Gib den Redeauszug zu den Eigenanteilen in der Pflege vollständig und Wort für Wort wieder.

:: ZITIERTER TEXT ::
=====
Tagesordnungspunkt 6

Beratung

Armutsfalle Pflegeheim! Eigenanteile in der Pflege senken - Bewohner*innen finanziell entlasten

Antrag Fraktion DIE LINKE - Drs. 8/3303

Alternativantrag Fraktionen CDU, SPD und FDP - Drs. 8/3327


Die Einbringerin für die Fraktion DIE LINKE, also für den Ursprungsantrag, ist Frau Anger. - Frau Anger, Sie haben das Wort. Bitte sehr.


Nicole Anger (DIE LINKE): 

Vielen Dank, Herr Präsident. - Meine Damen und Herren! Kommen wir heute einmal zu einem Thema, über das sich viele lieber keine Gedanken machen wollen; denn wir alle wünschen uns doch, dass wir bis zum letzten Tag - der möge immer erst in einem sehr hohen Alter sein - fit und gesund bleiben. Aber bei einigen kommt es leider anders; sie werden pflegebedürftig. Dann steht die Entscheidung ins Haus, ambulante Pflege zu Hause oder stationär in einer Pflegeeinrichtung.
=====
:: DATENZEILEN ::

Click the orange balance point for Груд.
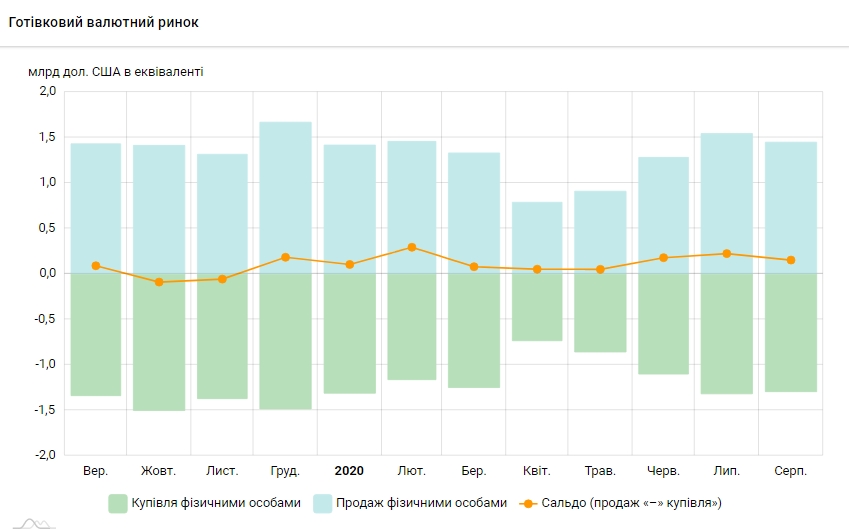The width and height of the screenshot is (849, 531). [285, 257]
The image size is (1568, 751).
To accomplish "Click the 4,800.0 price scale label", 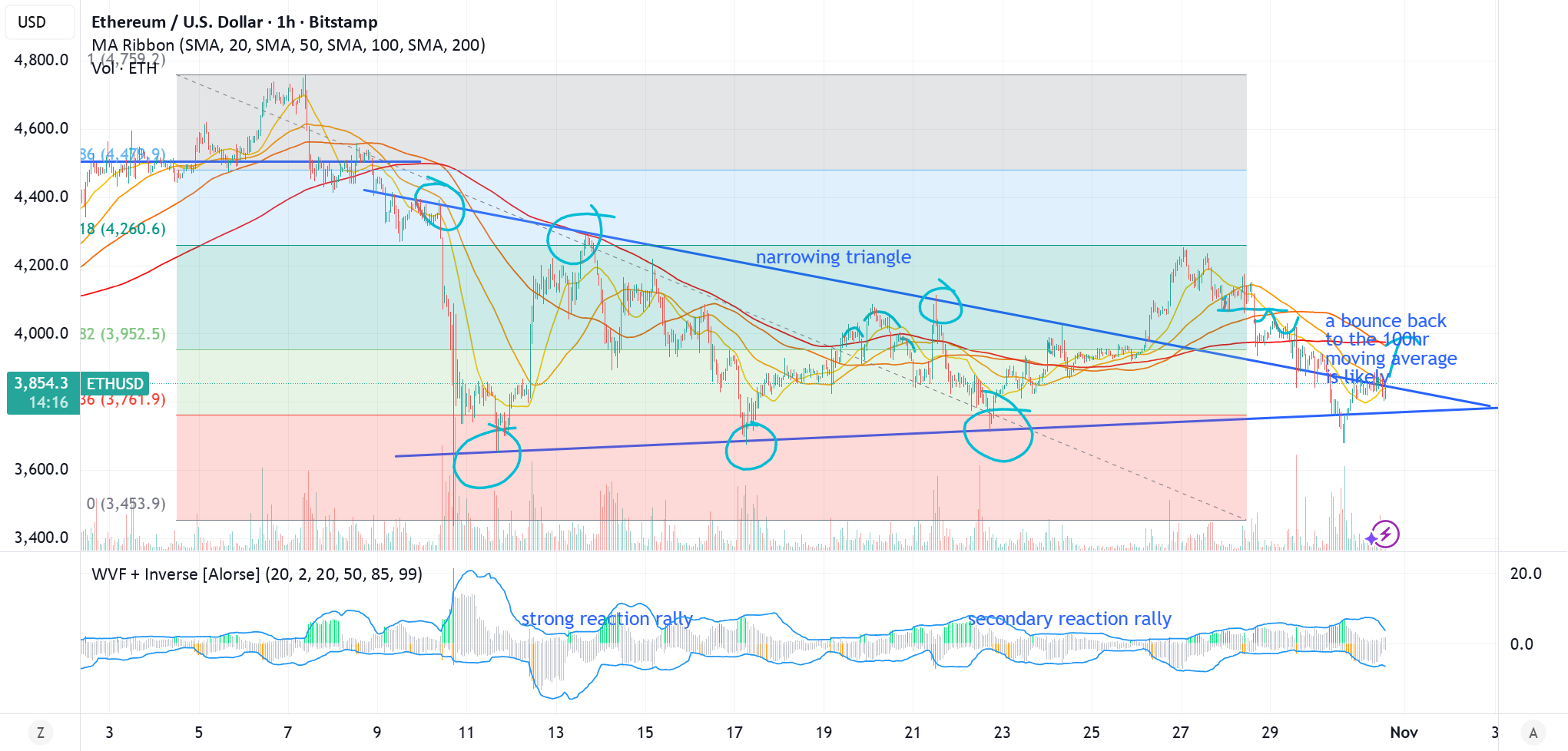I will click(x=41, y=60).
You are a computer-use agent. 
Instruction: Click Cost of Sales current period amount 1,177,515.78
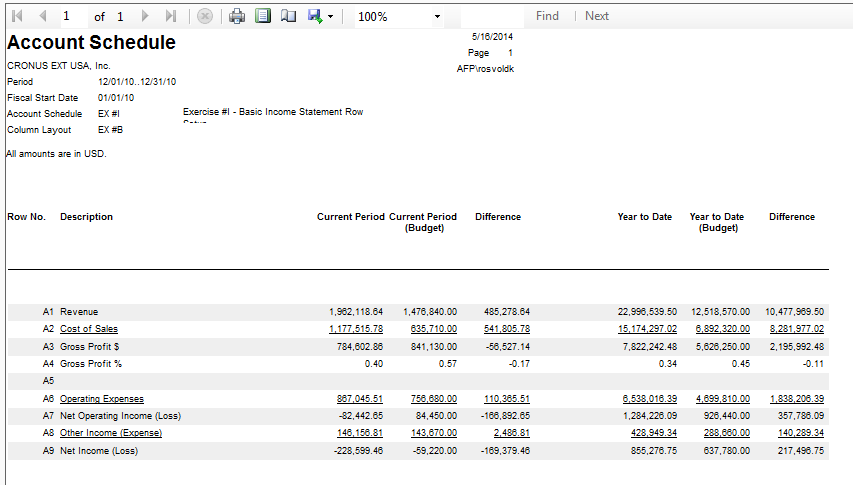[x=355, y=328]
=====
:: LÖSUNG ::
Tagesordnungspunkt 6

Beratung

Armutsfalle Pflegeheim! Eigenanteile in der Pflege senken - Bewohner*innen finanziell entlasten

Antrag Fraktion DIE LINKE - Drs. 8/3303

Alternativantrag Fraktionen CDU, SPD und FDP - Drs. 8/3327


Die Einbringerin für die Fraktion DIE LINKE, also für den Ursprungsantrag, ist Frau Anger. - Frau Anger, Sie haben das Wort. Bitte sehr.


Nicole Anger (DIE LINKE): 

Vielen Dank, Herr Präsident. - Meine Damen und Herren! Kommen wir heute einmal zu einem Thema, über das sich viele lieber keine Gedanken machen wollen; denn wir alle wünschen uns doch, dass wir bis zum letzten Tag - der möge immer erst in einem sehr hohen Alter sein - fit und gesund bleiben. Aber bei einigen kommt es leider anders; sie werden pflegebedürftig. Dann steht die Entscheidung ins Haus, ambulante Pflege zu Hause oder stationär in einer Pflegeeinrichtung.